▶ The problem:
Quote only the lines that start at the line with "Task: Click the gas" and run to the end of the entries; omit the pictures.

▶ Data for this task:

* * *

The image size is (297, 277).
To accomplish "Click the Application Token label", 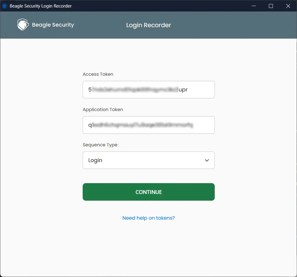I will pyautogui.click(x=103, y=110).
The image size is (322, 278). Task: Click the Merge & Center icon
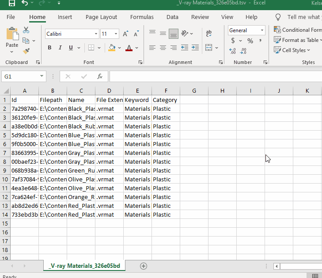(209, 48)
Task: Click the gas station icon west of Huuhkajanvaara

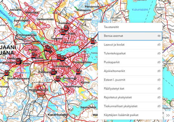Action: point(6,73)
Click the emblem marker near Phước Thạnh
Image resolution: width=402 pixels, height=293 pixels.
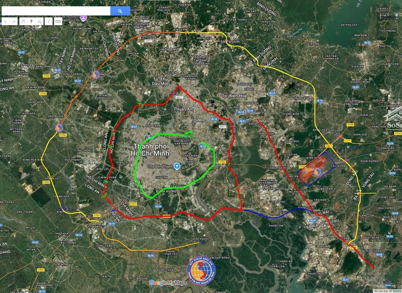tap(96, 75)
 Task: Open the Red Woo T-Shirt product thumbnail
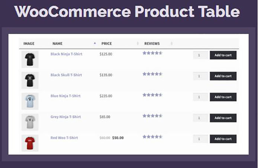[30, 143]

* * *

▶ Answer to this task:
Task: Click the gas station icon west of Huuhkajanvaara

Action: point(6,73)
Click the emblem marker near Phước Thạnh
Image resolution: width=402 pixels, height=293 pixels.
tap(96, 75)
 Task: Open the Red Woo T-Shirt product thumbnail
[30, 143]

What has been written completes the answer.